In your copy, leave out the pictures and reproduce the listing below exactly.

== Segment start ==

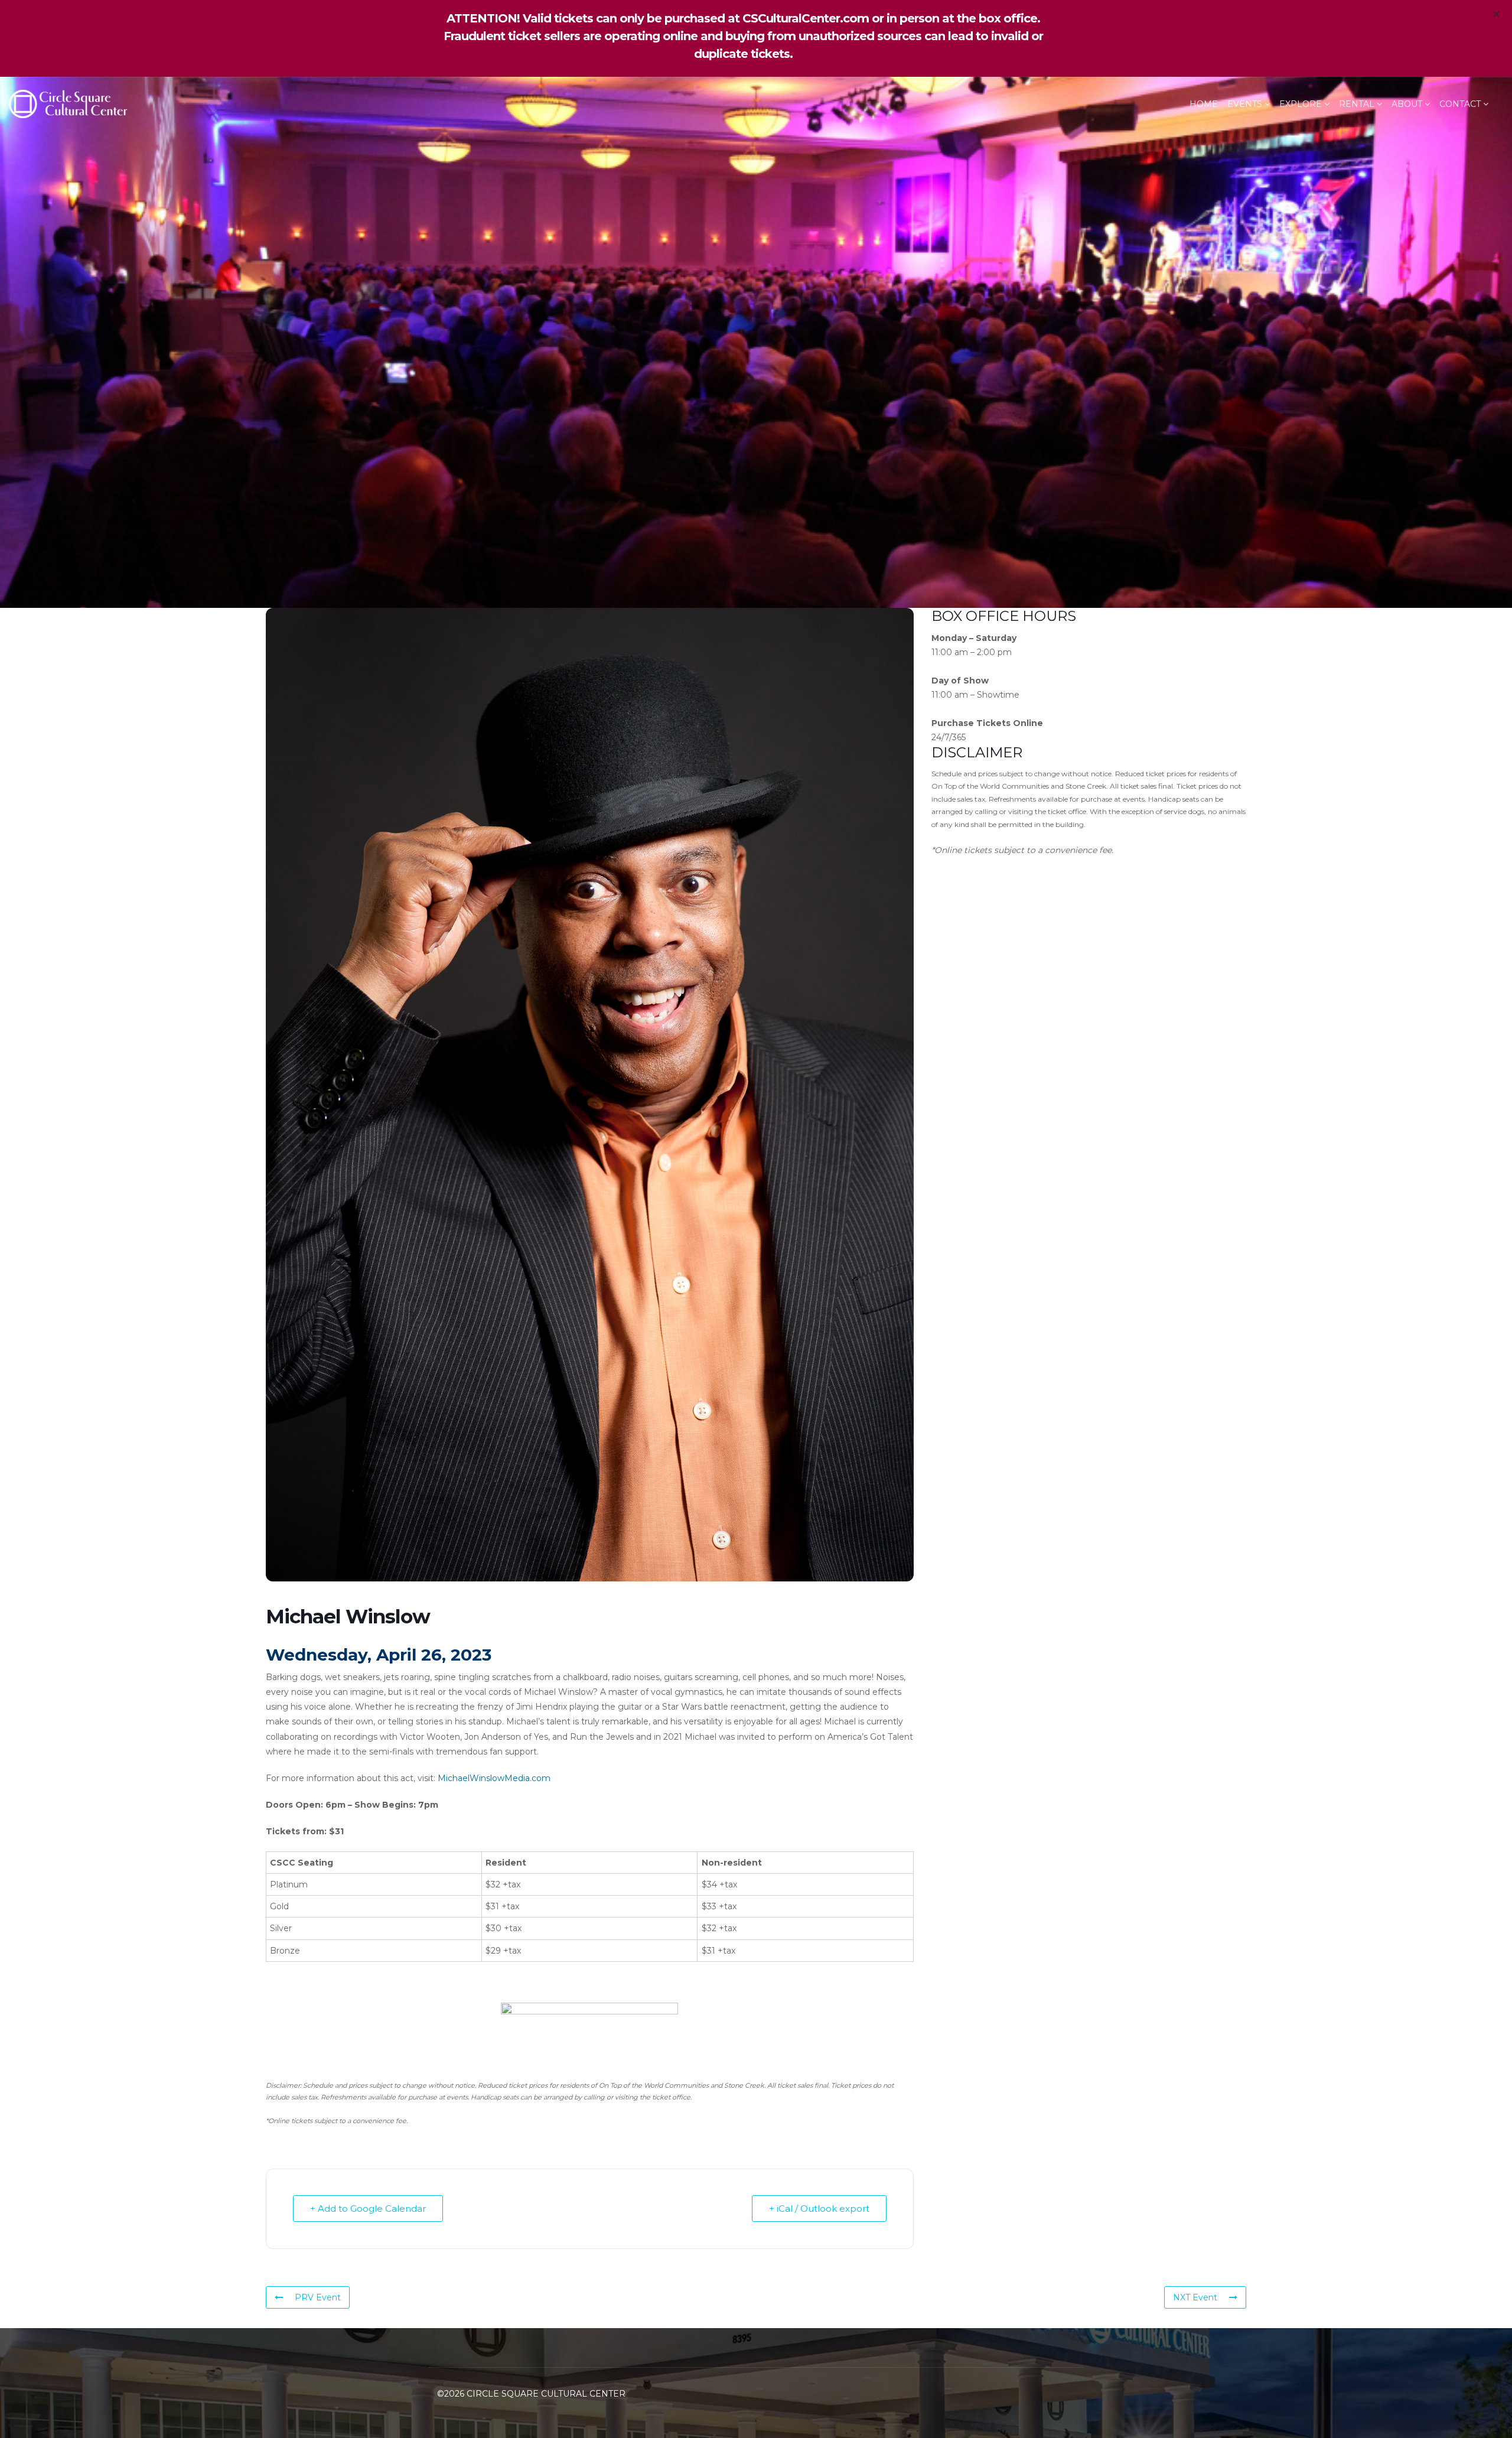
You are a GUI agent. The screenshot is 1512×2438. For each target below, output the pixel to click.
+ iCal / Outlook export (819, 2208)
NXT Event (1195, 2297)
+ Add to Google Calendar (368, 2208)
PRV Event (318, 2297)
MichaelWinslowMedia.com (494, 1778)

== Segment end ==

OUTPUT:
You are a GUI agent. The screenshot is 1512×2438. For each target below, output the pixel to click.
+ iCal / Outlook export (819, 2208)
NXT Event (1195, 2297)
+ Add to Google Calendar (368, 2208)
PRV Event (318, 2297)
MichaelWinslowMedia.com (494, 1778)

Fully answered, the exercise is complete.